What you are asked to do:
Substitute "toggle" for "checkbox" in the listing lines from the line with "You are a computer-use" to the line with "point(218,395)", and give those lines back with nothing else changed. Leave out the pictures.
--- START Exercise data ---
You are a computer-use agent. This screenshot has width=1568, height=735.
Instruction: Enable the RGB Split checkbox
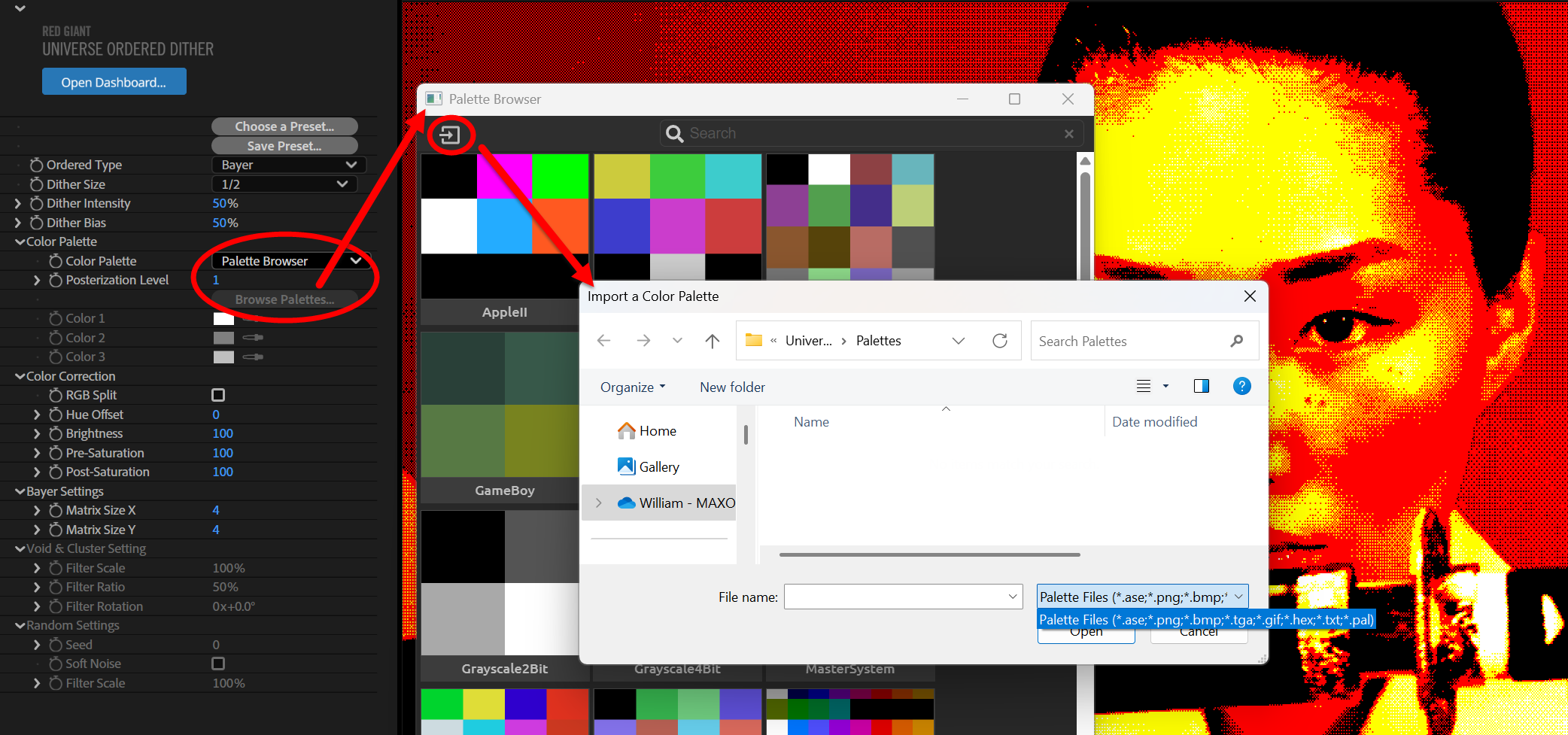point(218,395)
--- END Exercise data ---
--- START Exercise data ---
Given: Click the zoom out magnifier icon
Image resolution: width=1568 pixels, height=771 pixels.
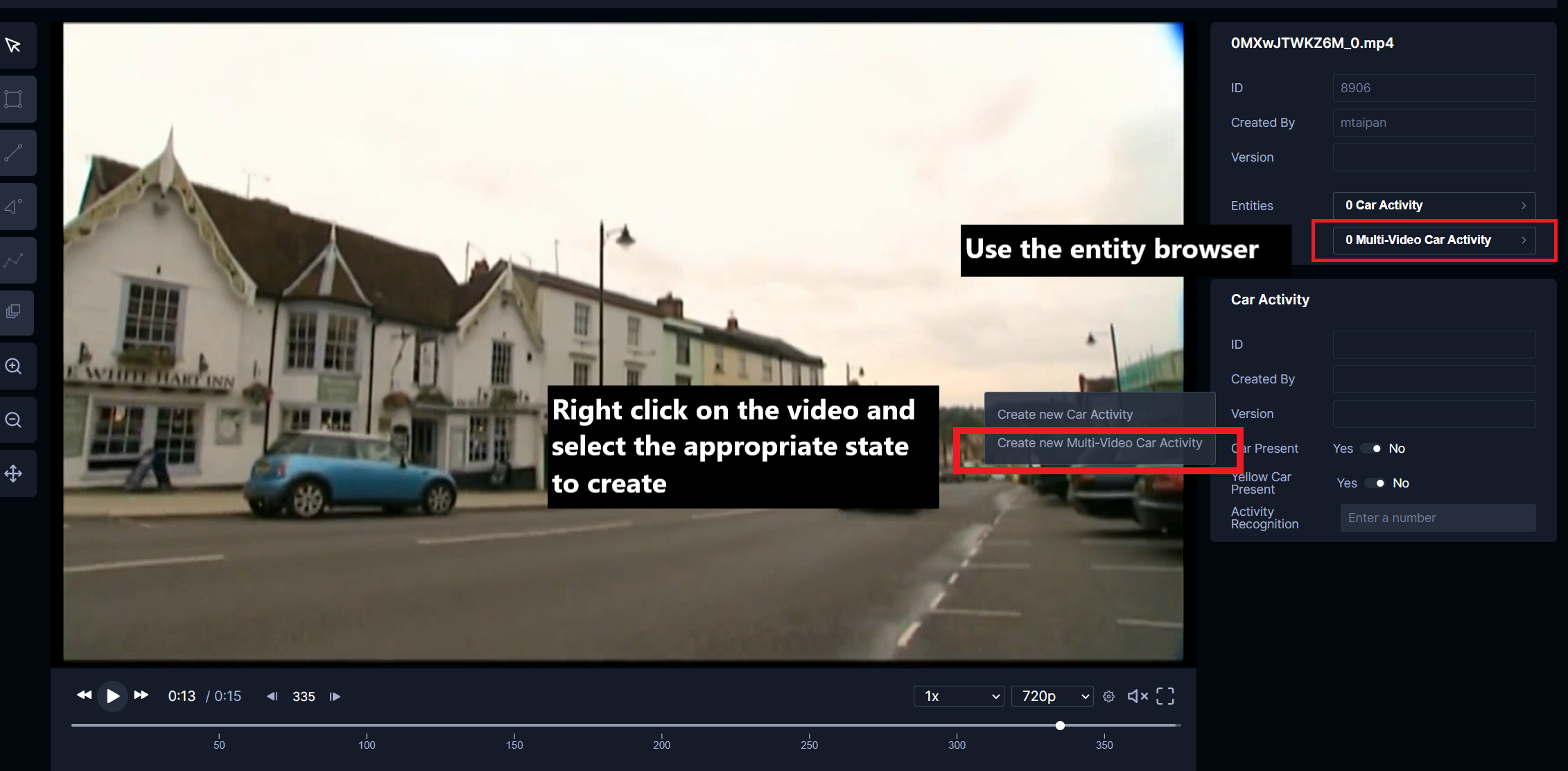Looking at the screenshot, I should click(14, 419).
--- END Exercise data ---
Result for this task:
You are a computer-use agent. This screenshot has width=1568, height=735.
Instruction: Enable the RGB Split toggle
point(218,395)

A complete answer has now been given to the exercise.